■ Source material

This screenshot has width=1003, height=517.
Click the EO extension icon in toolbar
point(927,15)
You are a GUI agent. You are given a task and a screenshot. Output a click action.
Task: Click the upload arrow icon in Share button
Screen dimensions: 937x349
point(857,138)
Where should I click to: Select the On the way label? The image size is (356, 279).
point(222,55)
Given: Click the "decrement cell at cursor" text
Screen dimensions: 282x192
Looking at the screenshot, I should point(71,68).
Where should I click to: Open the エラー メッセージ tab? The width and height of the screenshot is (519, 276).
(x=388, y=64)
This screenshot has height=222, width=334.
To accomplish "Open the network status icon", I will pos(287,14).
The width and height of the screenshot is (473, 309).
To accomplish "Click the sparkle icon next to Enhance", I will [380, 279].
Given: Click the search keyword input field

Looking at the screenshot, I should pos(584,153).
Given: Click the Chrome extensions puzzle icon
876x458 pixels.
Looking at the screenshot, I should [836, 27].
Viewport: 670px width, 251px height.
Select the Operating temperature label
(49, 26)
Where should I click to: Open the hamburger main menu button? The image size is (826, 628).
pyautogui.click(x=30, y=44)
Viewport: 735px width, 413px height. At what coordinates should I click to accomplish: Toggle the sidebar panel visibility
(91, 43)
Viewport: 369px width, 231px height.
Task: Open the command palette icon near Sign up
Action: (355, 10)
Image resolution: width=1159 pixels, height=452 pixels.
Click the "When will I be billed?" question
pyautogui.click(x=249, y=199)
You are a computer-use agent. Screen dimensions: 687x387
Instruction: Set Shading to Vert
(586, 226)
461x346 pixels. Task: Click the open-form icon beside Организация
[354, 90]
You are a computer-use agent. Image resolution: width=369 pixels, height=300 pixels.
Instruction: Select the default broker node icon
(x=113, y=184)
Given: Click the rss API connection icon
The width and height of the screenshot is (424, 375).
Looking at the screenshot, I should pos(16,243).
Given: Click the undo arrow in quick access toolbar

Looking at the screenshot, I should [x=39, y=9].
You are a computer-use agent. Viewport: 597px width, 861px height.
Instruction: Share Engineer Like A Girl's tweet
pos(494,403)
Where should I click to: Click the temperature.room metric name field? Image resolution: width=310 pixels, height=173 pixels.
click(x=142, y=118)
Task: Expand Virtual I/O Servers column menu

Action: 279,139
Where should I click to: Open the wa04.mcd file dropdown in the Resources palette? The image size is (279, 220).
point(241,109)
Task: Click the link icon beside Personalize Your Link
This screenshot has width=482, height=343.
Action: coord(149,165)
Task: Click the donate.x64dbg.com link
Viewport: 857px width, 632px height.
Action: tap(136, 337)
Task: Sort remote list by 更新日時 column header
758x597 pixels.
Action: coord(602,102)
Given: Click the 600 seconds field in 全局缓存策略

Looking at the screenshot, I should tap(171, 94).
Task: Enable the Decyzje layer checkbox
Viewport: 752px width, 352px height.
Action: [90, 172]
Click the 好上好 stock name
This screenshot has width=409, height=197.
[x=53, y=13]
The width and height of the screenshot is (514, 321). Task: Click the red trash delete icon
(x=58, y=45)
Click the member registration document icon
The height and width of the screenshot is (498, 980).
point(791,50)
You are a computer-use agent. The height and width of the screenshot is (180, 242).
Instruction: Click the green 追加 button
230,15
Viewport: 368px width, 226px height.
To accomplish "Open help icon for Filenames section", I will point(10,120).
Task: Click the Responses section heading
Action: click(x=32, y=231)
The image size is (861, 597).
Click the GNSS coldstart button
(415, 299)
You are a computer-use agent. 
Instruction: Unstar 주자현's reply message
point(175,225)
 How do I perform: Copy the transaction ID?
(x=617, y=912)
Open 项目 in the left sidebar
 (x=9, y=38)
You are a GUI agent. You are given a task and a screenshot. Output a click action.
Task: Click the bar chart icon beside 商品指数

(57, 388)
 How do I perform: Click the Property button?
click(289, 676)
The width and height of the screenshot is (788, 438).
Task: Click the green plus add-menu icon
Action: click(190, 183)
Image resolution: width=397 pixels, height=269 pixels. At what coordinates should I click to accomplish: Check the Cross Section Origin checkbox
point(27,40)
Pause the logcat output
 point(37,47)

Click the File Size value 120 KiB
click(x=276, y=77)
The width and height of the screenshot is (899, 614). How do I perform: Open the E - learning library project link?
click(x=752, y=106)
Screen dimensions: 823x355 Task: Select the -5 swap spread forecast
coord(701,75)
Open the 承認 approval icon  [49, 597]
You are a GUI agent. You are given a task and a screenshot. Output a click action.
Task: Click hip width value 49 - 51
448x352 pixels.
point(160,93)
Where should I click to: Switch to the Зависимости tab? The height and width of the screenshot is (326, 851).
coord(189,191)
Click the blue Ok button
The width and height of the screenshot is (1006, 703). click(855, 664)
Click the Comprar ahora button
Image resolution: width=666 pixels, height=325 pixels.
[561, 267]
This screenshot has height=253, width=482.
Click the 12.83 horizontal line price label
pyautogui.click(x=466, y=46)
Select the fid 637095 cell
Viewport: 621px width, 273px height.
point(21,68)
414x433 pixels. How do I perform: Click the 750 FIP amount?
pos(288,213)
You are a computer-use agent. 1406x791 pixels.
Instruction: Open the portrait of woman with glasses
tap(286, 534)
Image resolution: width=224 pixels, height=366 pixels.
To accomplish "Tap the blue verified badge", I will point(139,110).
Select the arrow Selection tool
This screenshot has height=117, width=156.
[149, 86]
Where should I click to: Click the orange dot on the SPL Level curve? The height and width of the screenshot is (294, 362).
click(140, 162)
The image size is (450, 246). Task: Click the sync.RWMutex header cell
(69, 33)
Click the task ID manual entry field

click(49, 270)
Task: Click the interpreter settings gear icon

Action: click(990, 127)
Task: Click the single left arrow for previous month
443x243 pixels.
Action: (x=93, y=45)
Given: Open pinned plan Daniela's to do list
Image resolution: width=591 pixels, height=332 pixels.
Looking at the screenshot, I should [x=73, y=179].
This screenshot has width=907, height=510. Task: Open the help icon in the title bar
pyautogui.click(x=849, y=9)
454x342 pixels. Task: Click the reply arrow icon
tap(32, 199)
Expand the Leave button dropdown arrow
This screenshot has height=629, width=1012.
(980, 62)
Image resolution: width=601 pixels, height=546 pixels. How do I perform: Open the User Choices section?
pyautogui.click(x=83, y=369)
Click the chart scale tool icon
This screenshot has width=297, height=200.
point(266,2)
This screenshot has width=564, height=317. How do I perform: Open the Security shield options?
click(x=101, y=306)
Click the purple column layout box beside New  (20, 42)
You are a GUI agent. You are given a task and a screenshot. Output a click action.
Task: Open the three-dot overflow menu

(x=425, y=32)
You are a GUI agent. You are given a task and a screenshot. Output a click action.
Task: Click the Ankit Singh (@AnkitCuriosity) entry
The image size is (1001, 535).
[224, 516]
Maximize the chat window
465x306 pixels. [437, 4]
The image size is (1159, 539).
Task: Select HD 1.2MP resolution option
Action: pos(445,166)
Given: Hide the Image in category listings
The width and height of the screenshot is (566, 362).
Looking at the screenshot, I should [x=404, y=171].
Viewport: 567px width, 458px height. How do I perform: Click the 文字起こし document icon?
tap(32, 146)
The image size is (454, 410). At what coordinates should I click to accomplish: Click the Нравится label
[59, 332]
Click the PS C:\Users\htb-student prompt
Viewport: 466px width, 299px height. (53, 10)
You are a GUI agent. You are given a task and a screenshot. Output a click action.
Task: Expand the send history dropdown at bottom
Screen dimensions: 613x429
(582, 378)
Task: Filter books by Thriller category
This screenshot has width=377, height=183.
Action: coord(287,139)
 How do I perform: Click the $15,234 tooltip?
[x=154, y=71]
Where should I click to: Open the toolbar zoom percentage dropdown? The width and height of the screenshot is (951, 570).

■ Exercise objective
Print again the lines of the entries above that fall between the line holding "Task: Sort remote list by 更新日時 column header" and the line holding "Open the 承認", inclusive, exactly as they stand.

■ Result of this task
Task: Sort remote list by 更新日時 column header
758x597 pixels.
Action: coord(602,102)
Given: Click the 600 seconds field in 全局缓存策略

Looking at the screenshot, I should tap(171, 94).
Task: Enable the Decyzje layer checkbox
Viewport: 752px width, 352px height.
Action: [90, 172]
Click the 好上好 stock name
This screenshot has width=409, height=197.
[x=53, y=13]
The width and height of the screenshot is (514, 321). Task: Click the red trash delete icon
(x=58, y=45)
Click the member registration document icon
The height and width of the screenshot is (498, 980).
point(791,50)
You are a computer-use agent. The height and width of the screenshot is (180, 242).
Instruction: Click the green 追加 button
230,15
Viewport: 368px width, 226px height.
To accomplish "Open help icon for Filenames section", I will point(10,120).
Task: Click the Responses section heading
Action: click(x=32, y=231)
The image size is (861, 597).
Click the GNSS coldstart button
(415, 299)
You are a computer-use agent. 
Instruction: Unstar 주자현's reply message
point(175,225)
 How do I perform: Copy the transaction ID?
(x=617, y=912)
Open 项目 in the left sidebar
 (x=9, y=38)
You are a GUI agent. You are given a task and a screenshot. Output a click action.
Task: Click the bar chart icon beside 商品指数

(57, 388)
 How do I perform: Click the Property button?
click(289, 676)
The width and height of the screenshot is (788, 438).
Task: Click the green plus add-menu icon
Action: click(190, 183)
Image resolution: width=397 pixels, height=269 pixels. At what coordinates should I click to accomplish: Check the Cross Section Origin checkbox
point(27,40)
Pause the logcat output
 point(37,47)

Click the File Size value 120 KiB
click(x=276, y=77)
The width and height of the screenshot is (899, 614). How do I perform: Open the E - learning library project link?
click(x=752, y=106)
Screen dimensions: 823x355 Task: Select the -5 swap spread forecast
coord(701,75)
Open the 承認 approval icon  [49, 597]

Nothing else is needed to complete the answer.